**Problem details:**
Write out the lines below word for word, leaving out the pictures.

--- Start of Excerpted data ---

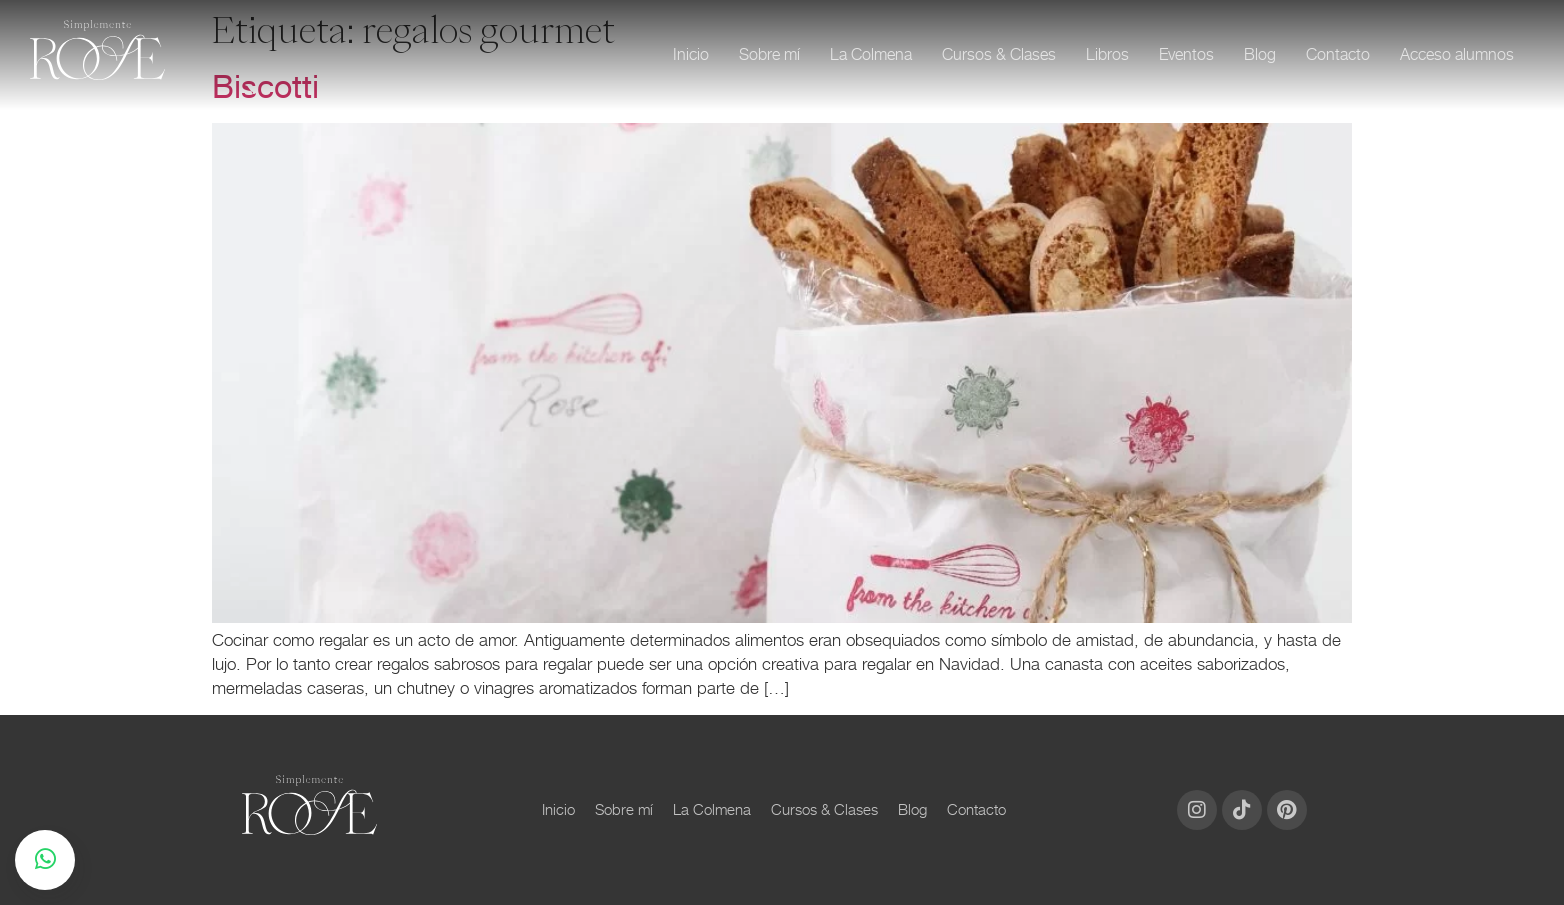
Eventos (1186, 54)
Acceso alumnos (1457, 54)
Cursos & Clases (999, 54)
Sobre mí (769, 54)
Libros (1107, 54)
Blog (1260, 54)
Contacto (1338, 54)
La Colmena (871, 54)
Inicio (691, 54)
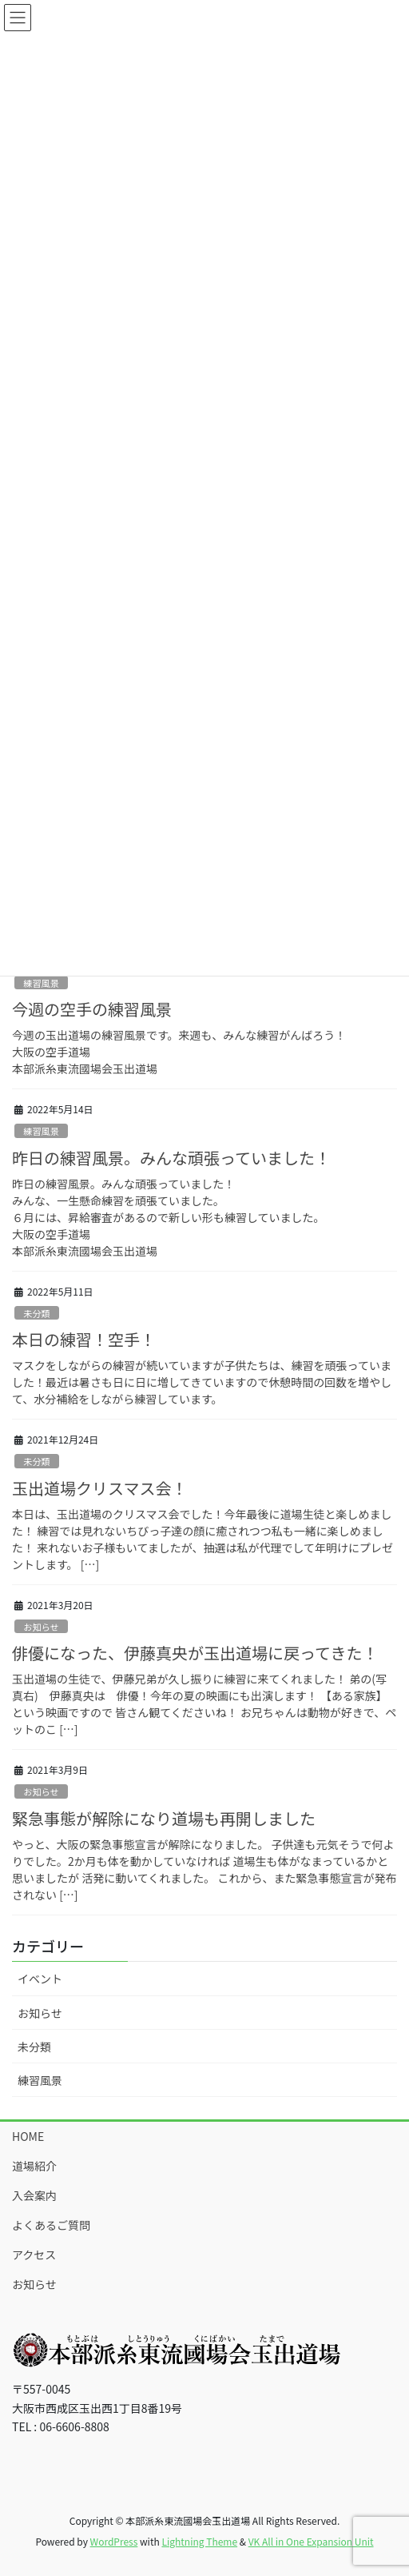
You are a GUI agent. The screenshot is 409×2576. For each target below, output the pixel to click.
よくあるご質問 (51, 2225)
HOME (28, 2136)
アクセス (34, 2254)
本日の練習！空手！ (84, 1339)
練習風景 (41, 982)
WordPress (114, 2541)
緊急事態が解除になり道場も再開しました (164, 1818)
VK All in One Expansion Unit (311, 2541)
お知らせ (41, 1626)
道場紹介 (34, 2166)
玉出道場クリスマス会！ (99, 1488)
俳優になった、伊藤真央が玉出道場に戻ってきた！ (195, 1652)
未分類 (36, 1313)
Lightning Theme (199, 2541)
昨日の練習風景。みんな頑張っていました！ (171, 1157)
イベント (40, 1979)
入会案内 (34, 2195)
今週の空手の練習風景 (92, 1008)
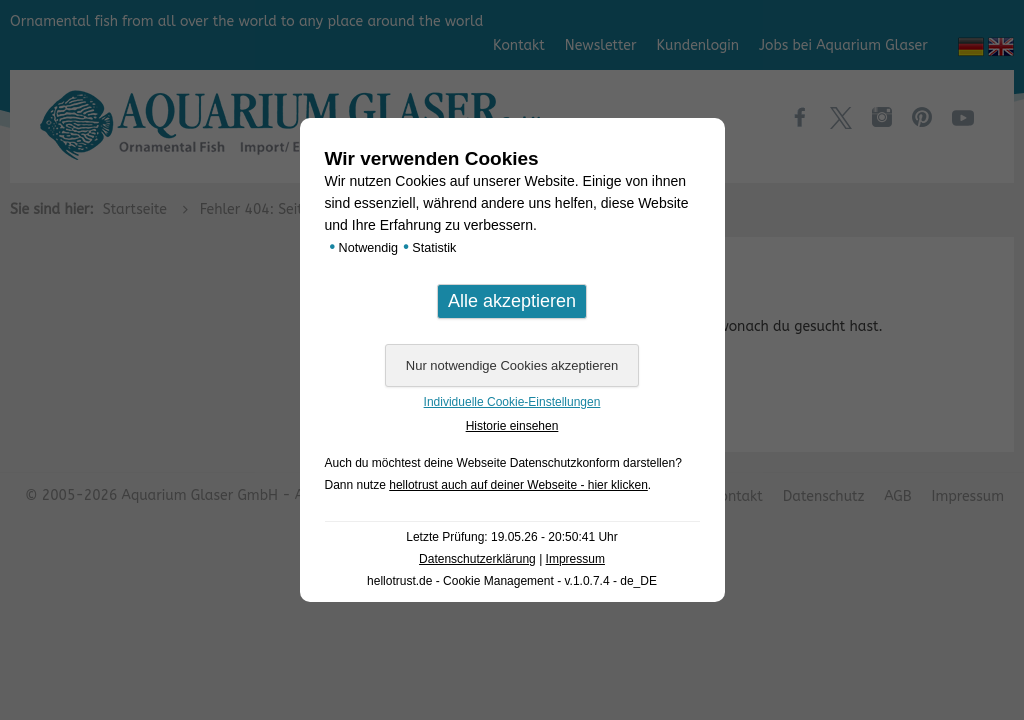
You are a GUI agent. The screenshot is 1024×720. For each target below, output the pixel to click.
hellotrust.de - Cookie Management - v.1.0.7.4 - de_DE (512, 581)
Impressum (575, 559)
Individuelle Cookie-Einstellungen (512, 402)
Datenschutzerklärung (477, 559)
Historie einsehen (512, 426)
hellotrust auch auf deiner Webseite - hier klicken (518, 485)
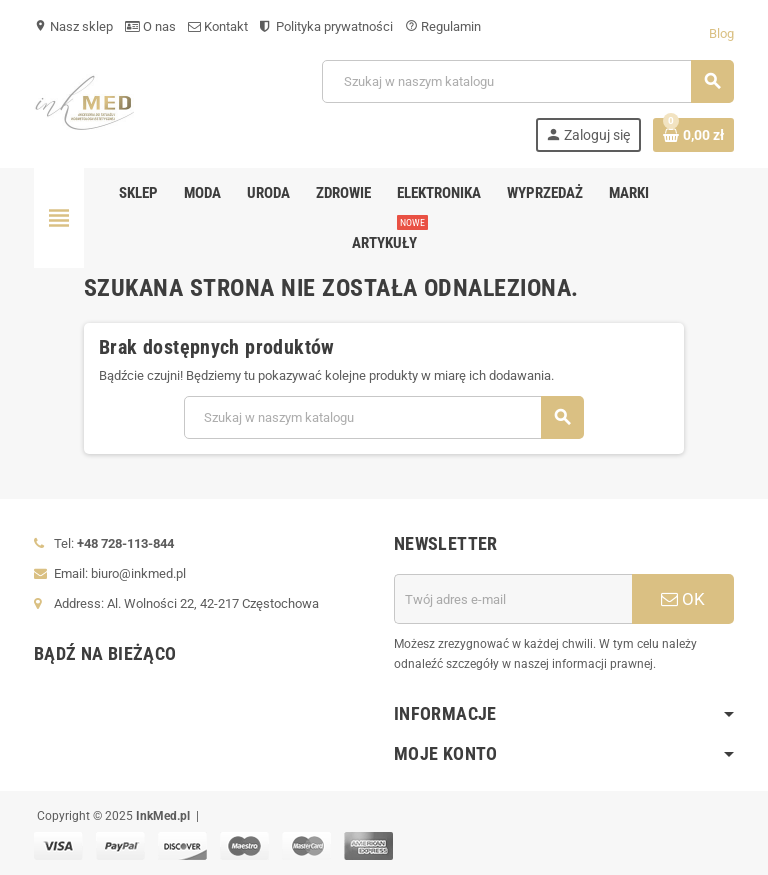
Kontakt (218, 26)
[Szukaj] (527, 81)
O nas (150, 26)
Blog (721, 33)
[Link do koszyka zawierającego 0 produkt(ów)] (693, 135)
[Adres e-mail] (513, 599)
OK (683, 599)
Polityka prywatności (326, 26)
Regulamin (443, 26)
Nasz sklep (73, 26)
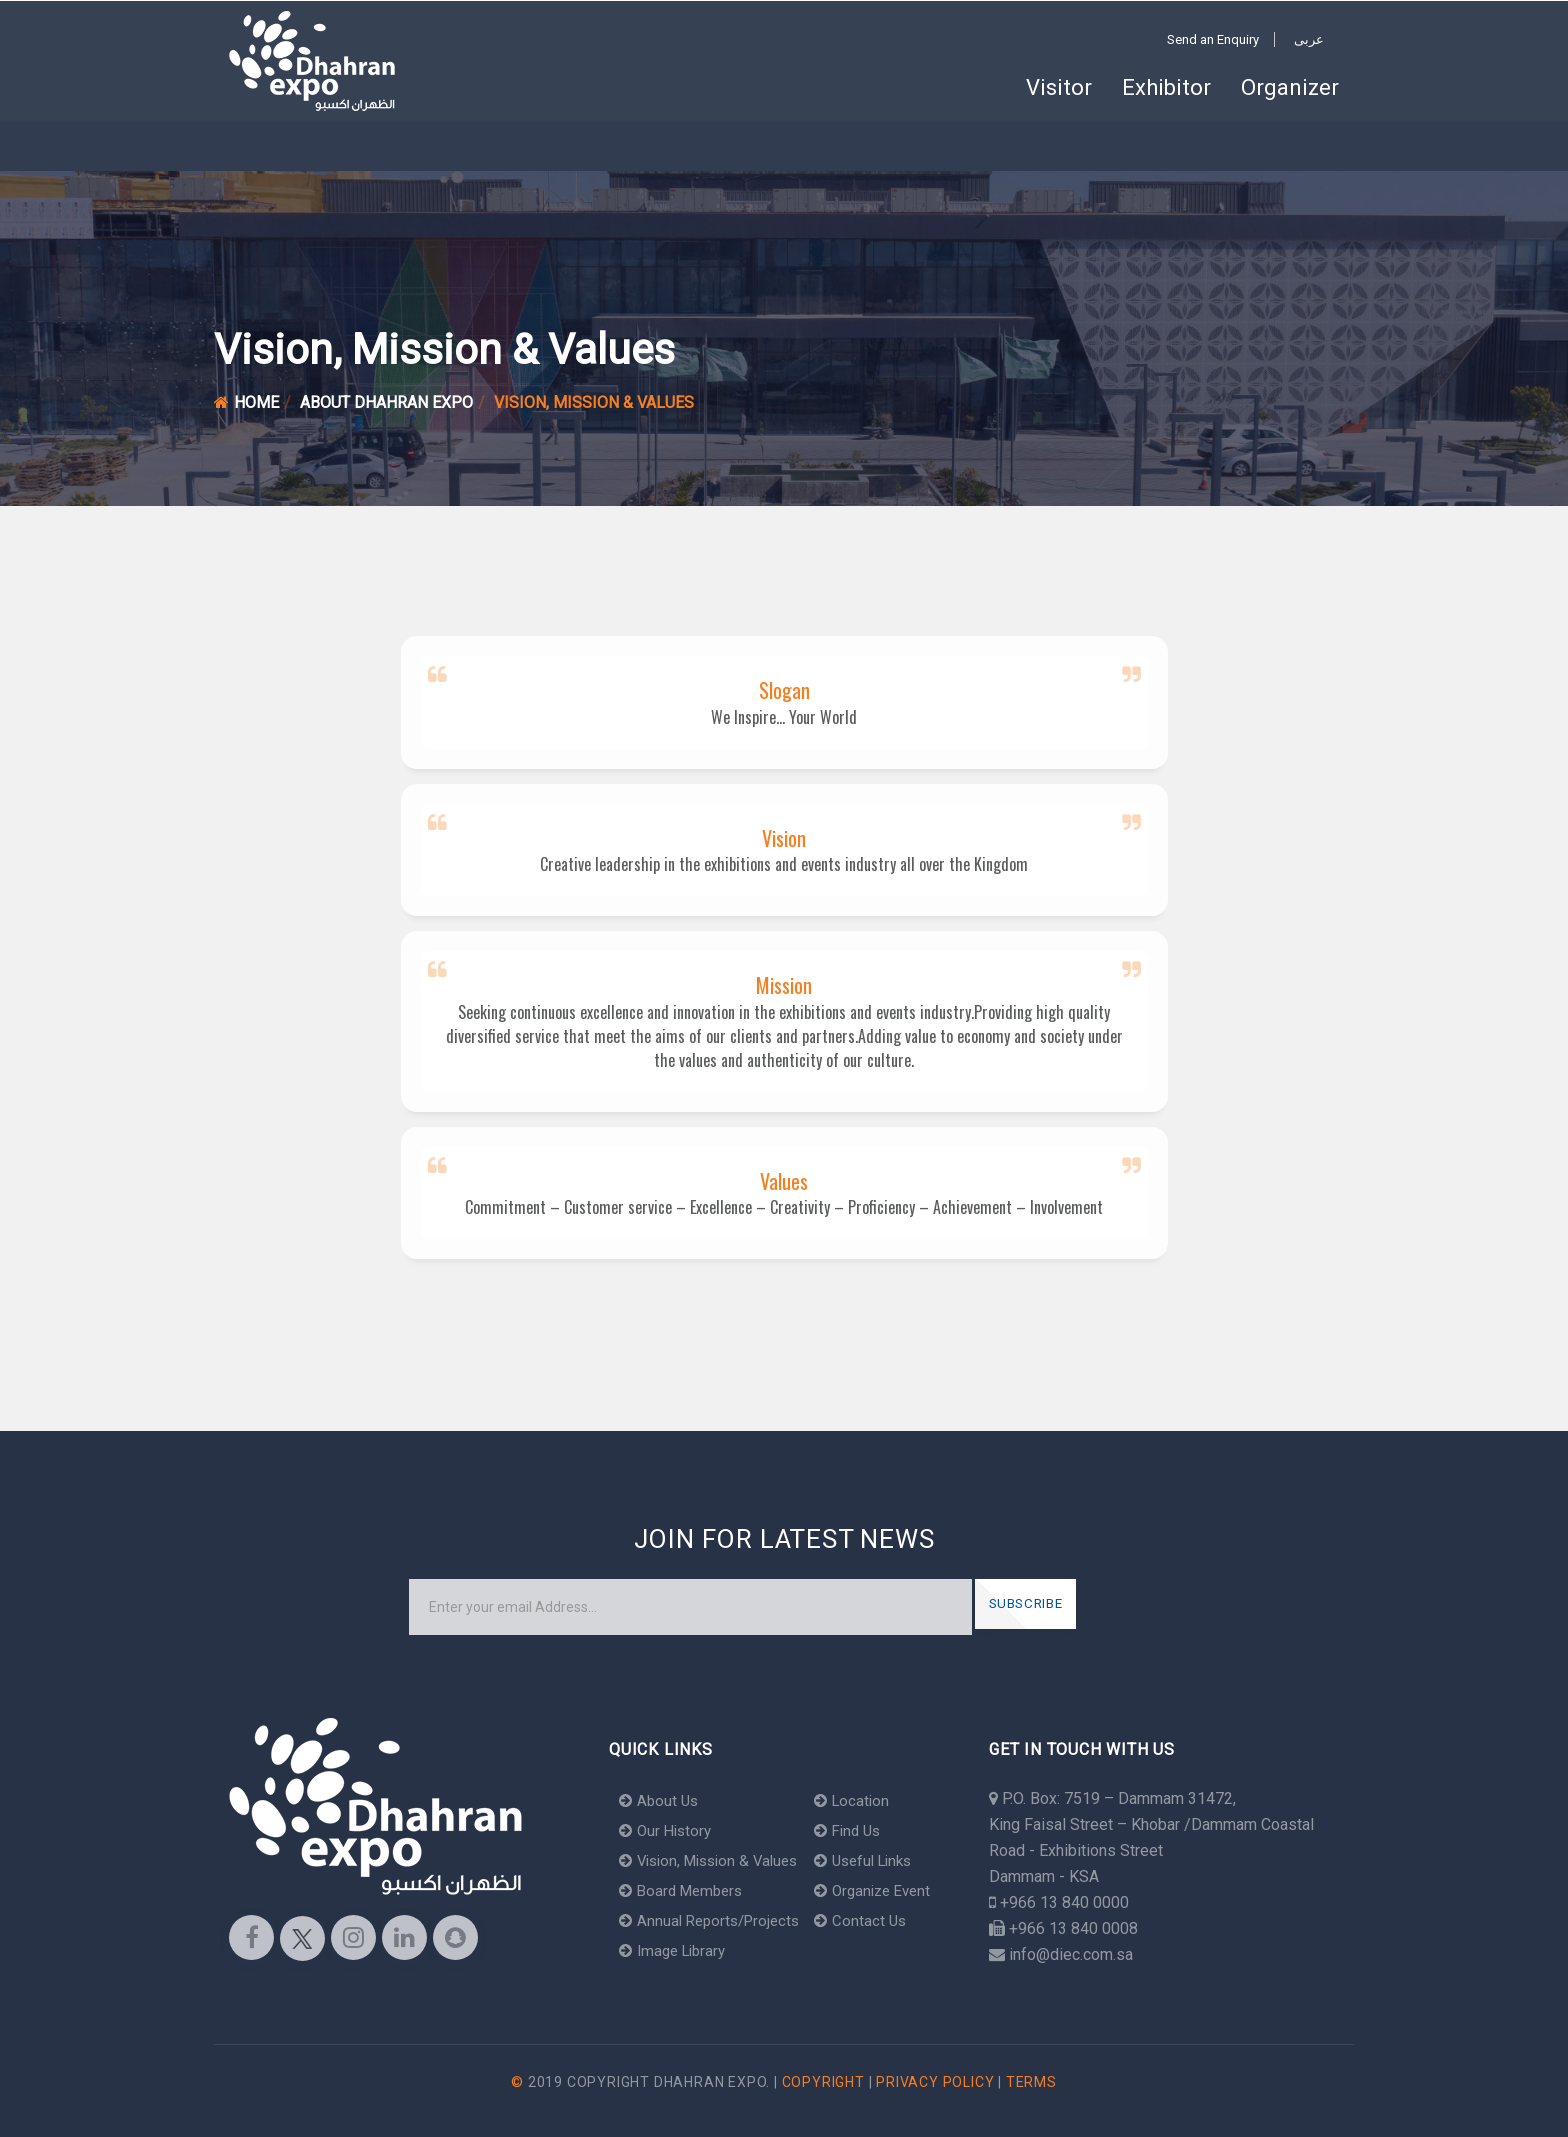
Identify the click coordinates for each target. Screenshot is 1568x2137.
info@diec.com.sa (1071, 1954)
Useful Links (880, 1860)
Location (866, 1800)
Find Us (863, 1830)
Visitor (1059, 88)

--- End of Excerpted data ---

**Solution to this problem:**
Eventos (1186, 54)
Acceso alumnos (1457, 54)
Cursos & Clases (999, 54)
Sobre mí (769, 54)
Libros (1107, 54)
Blog (1260, 54)
Contacto (1338, 54)
La Colmena (871, 54)
Inicio (691, 54)
You are a GUI agent. The screenshot is 409×2576. For each target below, output the pixel to click.
よくあるご質問 (51, 2225)
HOME (28, 2136)
アクセス (34, 2254)
本日の練習！空手！ (84, 1339)
練習風景 (41, 982)
WordPress (114, 2541)
緊急事態が解除になり道場も再開しました (164, 1818)
VK All in One Expansion Unit (311, 2541)
お知らせ (41, 1626)
道場紹介 (34, 2166)
玉出道場クリスマス会！ (99, 1488)
俳優になった、伊藤真央が玉出道場に戻ってきた！ (195, 1652)
未分類 (36, 1313)
Lightning Theme (199, 2541)
昨日の練習風景。みんな頑張っていました！ (171, 1157)
イベント (40, 1979)
入会案内 (34, 2195)
今週の空手の練習風景 (92, 1008)
You are a GUI agent. The screenshot is 1024×720. For each target below, output the pixel to click.
hellotrust.de - Cookie Management - v.1.0.7.4 - de_DE (512, 581)
Impressum (575, 559)
Individuelle Cookie-Einstellungen (512, 402)
Datenschutzerklärung (477, 559)
Historie einsehen (512, 426)
hellotrust auch auf deiner Webseite - hier klicken (518, 485)
Kontakt (218, 26)
[Szukaj] (527, 81)
O nas (150, 26)
Blog (721, 33)
[Link do koszyka zawierającego 0 produkt(ów)] (693, 135)
[Adres e-mail] (513, 599)
OK (683, 599)
Polityka prywatności (326, 26)
Regulamin (443, 26)
Nasz sklep (73, 26)
Identify the click coordinates for each target. Screenshot is 1568x2137.
info@diec.com.sa (1071, 1954)
Useful Links (880, 1860)
Location (866, 1800)
Find Us (863, 1830)
Visitor (1059, 88)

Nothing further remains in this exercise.